Hicksploitation isn't really my thing, but sometimes a trailer or poster catches your my eye and I have to do everything in my power to watch said film. Okay...using sometimes might be underplaying it a bit. This kind of thing happens to me all the time. If it wasn't for the catchy poster and DVD/VHS covers of my days trolling through the video stores, I probably ever would have rented half of the trashy garbage that has been burned onto my memory forever. I still do, although there are less trips to the video store and more time spent on social media. I just happen to use Facebook and the blogospere as my introduction to movies I should see. Gator Bait(1984) happened to be one of those movies I was inspired to see due to my time spent gawking at my Facebook wall. If I remember correctly, I might have Mike White(of Impossibly Funky fame) to thank for posting a picture of the poster art. This blog entry is for you, buddy.
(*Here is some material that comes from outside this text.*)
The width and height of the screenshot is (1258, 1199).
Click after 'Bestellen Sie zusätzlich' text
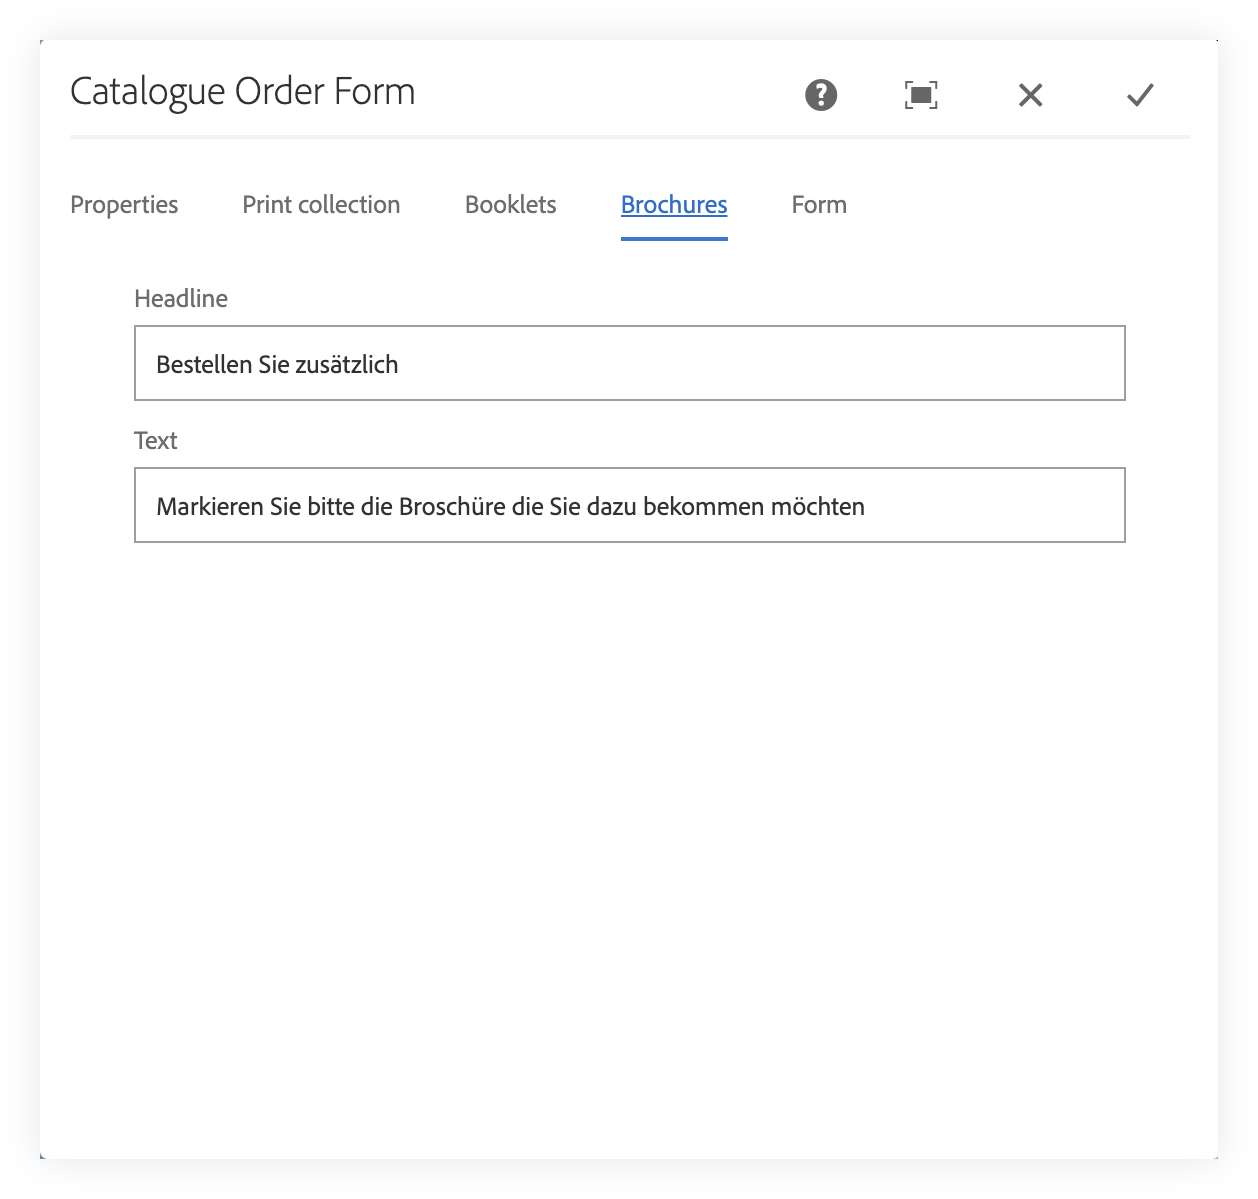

Foxy swamp rat Desiree Thibodeau lives deep within the Louisiana Bayou, taking care of her younger sister and mute brother. Understand that the Thibodeau family are existing a couple of steps below the poverty line, as in minimal property ownership and no running water. I wouldn't be surprised if they had never seen a crisp dollar bill in all their life. So poor that Desiree spends her spare time poaching gator to feed her family. Keep in mind this film takes place during a time when hunting alligators had just recently been made illegal, so Desiree has no understanding of the crime that is being committed. For the most part the Local Authority doesn't really care, but it doesn't stop a couple of ignorant, young cops from harassing Desiree(mostly due to their rapey tendencies). After a wild goose chase via boats through the swamps, the young misogynists in uniform are able to catch up with our buck-skinned heroine, but things don't go as planned. Thankfully, Desiree's swampy cunning, and bag of poisonous snakes, are able to get of what could potentially be a deadly situation. Unfortunately, the sheriff's son isn't so good with the responsibility that comes from gun ownership, and instead of taking down his white-trash wonderwomen, he accidently damages his dad's boat and shoots his partner. Unable to take responsibility for his irresponsibility, Billy Boy heads back into town to let his dad, and the Bracken family, know but instead twisting the story around to place the blame on Desiree. These leads to the cops and Bracken's forming of a lynch mob, hellbent on the capture or death of our sweet, swampy princess. Desiree isn't found but her little sister and brother are. Though the original plan was supposed to be something of hostage situation, the younger men of the group can't get passed there rapey tendencies, which unfortunately leads to the violent death of Desiree's little sister. Thankfully her mute brother was able to escape. As with many of these cinematic sketches in souther culture, messin' with kin is the worst thing you can do. When Desiree learns of her sister's untimely demise, the sheriff and his posse better think again about who's bodies are actually going to be used for Gator Bait.
I actually felt that Gator Bait was more tame than I expected. Usually the exploitation movies of this era are chock full of nudity and violence to make up for the lack of a properly written storyline and poor dialogue. With Gator Bait the expected amount of nudity wasn't present, which is only a slight disappointment. The violence was there, but I think the most of the sexuality consisted of a couple boob shots and rape-like behavior. If you are interested in seeing a film that follows by the typical 70's exploitation standards, Gator Bait will possibly disappoint you. Even though the lead actress is a former playmate, she isn't playing an overly sexual character. With that being said, there were other elements to the film that I enjoyed like the filming location. I've lived in Florida before, and know for a fact that the swamp is no person's ideal location for a film shoot, especially for something so low budget. So not only did I feel for the production team, I also felt they did a really good job of capturing the beauty of the natural shooting location. I'm assuming that as expansive as they made they filming location appear, it was probably shot in a 10 acre area, because this is what usually happens. I was also a fan of the soundtrack, at least country music portion of it. I'm assuming the score was original, but I could be wrong due to my unfamiliarity. Shit happens.
If you aren't an exploitation snob, and don't my taking the 90 minutes out to watch a bad movie that's really fun, Gator Bait is good watch. It borders closer to the PG-13 side of exploitation, but it hardly ever get's boring.